How to encode protocol buffer string to binary using protoc

Question

I been trying to encode strings using protoc cli utility. Noticed that output still contains plain text. What am i doing wrong?

osboxes@osboxes:~/proto/bin$ cat ./teststring.proto
syntax = "proto2";
message Test2 {
  optional string b = 2;
}

echo b:\"my_testing_string\"|./protoc --encode Test2 teststring.proto>result.out

result.out contains:

^R^Qmy_testing_string

protoc versions libprotoc 3.6.0 and libprotoc 2.5.0

Answer 1

protoc --proto_path=${protobuf_path} --encode=${protobuf_message} ${protobuf_file} < ${source_file} > ${output_file}

and in this case:

protoc --proto_path=~/proto/bin --encode="Test2" ~/proto/bin/teststring.proto < ${source.txt} > ./output.bin

or:

cat b:\"my_testing_string\" | protoc --proto_path=~/proto/bin --encode="Test2" ~/proto/bin/teststring.proto > ./output.bin

Answer 2

Just to formalize in an answer:

The command as written should be fine; the output is protobuf binary - it just resembles text because protobuf uses utf-8 to encode strings, and your content is dominated by a string. However, despite this: the file isn't actually text, and you should usually use a hex viewer or similar if you need to inspect it.
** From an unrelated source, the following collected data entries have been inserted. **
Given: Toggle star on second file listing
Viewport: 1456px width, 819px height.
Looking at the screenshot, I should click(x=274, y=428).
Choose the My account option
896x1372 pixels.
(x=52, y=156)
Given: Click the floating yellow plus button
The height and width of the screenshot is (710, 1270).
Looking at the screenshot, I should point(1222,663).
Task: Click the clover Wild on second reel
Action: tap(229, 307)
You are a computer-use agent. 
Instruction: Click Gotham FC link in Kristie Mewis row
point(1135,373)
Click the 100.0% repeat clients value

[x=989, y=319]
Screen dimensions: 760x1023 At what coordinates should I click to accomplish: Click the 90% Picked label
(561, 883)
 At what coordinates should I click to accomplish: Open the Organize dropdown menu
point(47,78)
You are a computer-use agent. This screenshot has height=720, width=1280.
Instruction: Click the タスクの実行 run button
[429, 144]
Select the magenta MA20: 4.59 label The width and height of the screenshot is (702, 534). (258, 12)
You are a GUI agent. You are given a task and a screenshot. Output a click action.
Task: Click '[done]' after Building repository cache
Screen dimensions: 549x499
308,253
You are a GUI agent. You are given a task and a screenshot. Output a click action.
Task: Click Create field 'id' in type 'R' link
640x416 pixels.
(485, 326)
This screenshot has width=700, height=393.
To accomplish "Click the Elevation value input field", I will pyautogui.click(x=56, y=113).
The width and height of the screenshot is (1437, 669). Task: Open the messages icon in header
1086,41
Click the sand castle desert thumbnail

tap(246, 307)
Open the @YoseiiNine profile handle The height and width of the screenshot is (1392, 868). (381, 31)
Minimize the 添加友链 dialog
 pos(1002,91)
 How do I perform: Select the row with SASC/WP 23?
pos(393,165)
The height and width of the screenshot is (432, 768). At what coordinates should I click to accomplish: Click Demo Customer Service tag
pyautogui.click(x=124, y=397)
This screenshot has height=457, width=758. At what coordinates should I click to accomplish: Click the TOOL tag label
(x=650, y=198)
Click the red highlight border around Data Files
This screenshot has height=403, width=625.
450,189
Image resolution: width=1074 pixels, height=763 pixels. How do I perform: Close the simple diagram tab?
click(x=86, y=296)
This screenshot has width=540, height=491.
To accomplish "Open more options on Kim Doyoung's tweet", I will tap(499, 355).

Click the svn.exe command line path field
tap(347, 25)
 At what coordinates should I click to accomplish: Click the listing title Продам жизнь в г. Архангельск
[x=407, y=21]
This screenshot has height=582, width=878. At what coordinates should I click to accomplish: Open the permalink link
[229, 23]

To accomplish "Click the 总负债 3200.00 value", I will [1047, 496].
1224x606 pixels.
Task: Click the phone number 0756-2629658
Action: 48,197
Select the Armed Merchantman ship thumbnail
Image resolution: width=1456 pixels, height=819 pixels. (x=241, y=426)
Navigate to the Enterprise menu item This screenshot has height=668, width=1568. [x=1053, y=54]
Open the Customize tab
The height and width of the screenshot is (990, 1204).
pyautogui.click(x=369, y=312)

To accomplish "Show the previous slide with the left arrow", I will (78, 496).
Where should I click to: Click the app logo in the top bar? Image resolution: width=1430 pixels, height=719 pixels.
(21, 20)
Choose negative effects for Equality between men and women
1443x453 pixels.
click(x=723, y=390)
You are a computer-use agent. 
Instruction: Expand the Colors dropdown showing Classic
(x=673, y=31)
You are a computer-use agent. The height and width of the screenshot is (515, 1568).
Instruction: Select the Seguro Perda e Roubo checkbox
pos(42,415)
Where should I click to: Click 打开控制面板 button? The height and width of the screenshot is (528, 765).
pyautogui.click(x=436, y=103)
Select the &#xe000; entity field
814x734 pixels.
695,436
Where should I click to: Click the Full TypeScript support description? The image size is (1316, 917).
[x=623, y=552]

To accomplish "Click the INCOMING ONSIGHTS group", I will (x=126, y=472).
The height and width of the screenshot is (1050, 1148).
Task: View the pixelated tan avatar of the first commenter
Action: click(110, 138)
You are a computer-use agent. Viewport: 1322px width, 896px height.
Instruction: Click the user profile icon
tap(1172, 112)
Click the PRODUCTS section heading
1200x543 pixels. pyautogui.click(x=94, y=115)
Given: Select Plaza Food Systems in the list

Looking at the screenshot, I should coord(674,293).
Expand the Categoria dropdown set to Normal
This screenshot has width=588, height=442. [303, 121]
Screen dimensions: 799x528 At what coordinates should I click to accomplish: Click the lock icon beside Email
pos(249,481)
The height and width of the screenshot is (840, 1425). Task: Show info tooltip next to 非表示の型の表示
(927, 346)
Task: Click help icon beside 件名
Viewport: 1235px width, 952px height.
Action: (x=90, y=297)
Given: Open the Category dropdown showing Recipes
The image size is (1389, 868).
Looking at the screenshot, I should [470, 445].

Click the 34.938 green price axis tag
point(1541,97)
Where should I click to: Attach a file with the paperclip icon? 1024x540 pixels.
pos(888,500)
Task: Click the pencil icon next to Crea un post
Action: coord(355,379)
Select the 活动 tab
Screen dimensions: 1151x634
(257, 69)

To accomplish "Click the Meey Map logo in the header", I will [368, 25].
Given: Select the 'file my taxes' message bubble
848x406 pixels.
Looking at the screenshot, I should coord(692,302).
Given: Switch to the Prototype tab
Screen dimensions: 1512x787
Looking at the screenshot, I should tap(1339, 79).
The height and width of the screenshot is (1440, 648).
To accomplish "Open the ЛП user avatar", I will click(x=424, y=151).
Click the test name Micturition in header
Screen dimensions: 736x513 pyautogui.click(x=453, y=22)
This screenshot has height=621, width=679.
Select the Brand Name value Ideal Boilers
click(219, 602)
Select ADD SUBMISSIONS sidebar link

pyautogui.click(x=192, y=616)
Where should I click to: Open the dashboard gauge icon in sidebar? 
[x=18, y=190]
If you want to understand the internals of a file, https://protogen.marcgravell.com/decode is a good resource - it rips an input file or hex string following the protocol rules, and tells you what each byte means (field headers, length prefixes, payloads, etc).

I'm guessing your file is actually:

(hex) 10 11 6D 79 5F etc

i.e. 0x10 = "field 2, length prefixed", 0x11 = 17 (the payload length, encoded as varint), then "my_testing_string" encoded as 17 bytes of UTF8.